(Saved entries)

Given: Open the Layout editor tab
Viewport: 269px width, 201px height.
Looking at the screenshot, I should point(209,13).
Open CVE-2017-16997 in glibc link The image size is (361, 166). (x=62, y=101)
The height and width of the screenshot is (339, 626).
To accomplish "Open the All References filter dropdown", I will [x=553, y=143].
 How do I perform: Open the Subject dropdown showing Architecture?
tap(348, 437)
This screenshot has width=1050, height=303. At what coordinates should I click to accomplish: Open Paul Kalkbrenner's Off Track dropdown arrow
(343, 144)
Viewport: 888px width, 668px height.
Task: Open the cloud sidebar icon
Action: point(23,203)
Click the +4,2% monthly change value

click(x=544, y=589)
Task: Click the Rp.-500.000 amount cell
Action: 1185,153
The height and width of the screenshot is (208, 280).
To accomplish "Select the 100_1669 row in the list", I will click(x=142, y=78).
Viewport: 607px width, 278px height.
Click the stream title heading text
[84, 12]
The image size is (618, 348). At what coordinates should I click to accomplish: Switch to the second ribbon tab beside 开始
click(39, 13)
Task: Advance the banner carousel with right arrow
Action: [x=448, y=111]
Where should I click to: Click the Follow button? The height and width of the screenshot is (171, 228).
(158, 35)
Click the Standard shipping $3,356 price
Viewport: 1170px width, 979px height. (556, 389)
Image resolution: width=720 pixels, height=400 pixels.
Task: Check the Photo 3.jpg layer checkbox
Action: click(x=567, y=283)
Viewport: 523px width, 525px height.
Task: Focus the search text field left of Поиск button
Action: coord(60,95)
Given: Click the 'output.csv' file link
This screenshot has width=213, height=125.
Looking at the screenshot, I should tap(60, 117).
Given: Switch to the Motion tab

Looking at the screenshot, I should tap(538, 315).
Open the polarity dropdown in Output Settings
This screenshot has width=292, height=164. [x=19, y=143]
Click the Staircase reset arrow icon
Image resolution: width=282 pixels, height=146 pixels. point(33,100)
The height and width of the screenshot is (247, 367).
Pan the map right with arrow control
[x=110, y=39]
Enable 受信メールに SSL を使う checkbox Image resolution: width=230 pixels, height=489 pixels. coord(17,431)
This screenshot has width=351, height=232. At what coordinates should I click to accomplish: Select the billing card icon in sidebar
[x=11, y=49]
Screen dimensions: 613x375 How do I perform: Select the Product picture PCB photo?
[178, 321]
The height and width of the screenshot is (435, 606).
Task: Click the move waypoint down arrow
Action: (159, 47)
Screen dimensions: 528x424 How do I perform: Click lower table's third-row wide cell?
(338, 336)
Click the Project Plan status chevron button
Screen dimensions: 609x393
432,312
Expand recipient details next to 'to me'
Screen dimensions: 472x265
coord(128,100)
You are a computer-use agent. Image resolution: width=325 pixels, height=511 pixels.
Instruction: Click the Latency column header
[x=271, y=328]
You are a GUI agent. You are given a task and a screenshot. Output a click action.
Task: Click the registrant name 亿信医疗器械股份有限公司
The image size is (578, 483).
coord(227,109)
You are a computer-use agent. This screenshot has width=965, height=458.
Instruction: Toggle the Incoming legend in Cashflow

▶ [What the task asks] Copy the lines that hold the word "link". Take them from the records above.

▶ [Task answer]
Open CVE-2017-16997 in glibc link The image size is (361, 166). (x=62, y=101)
Given: Click the 'output.csv' file link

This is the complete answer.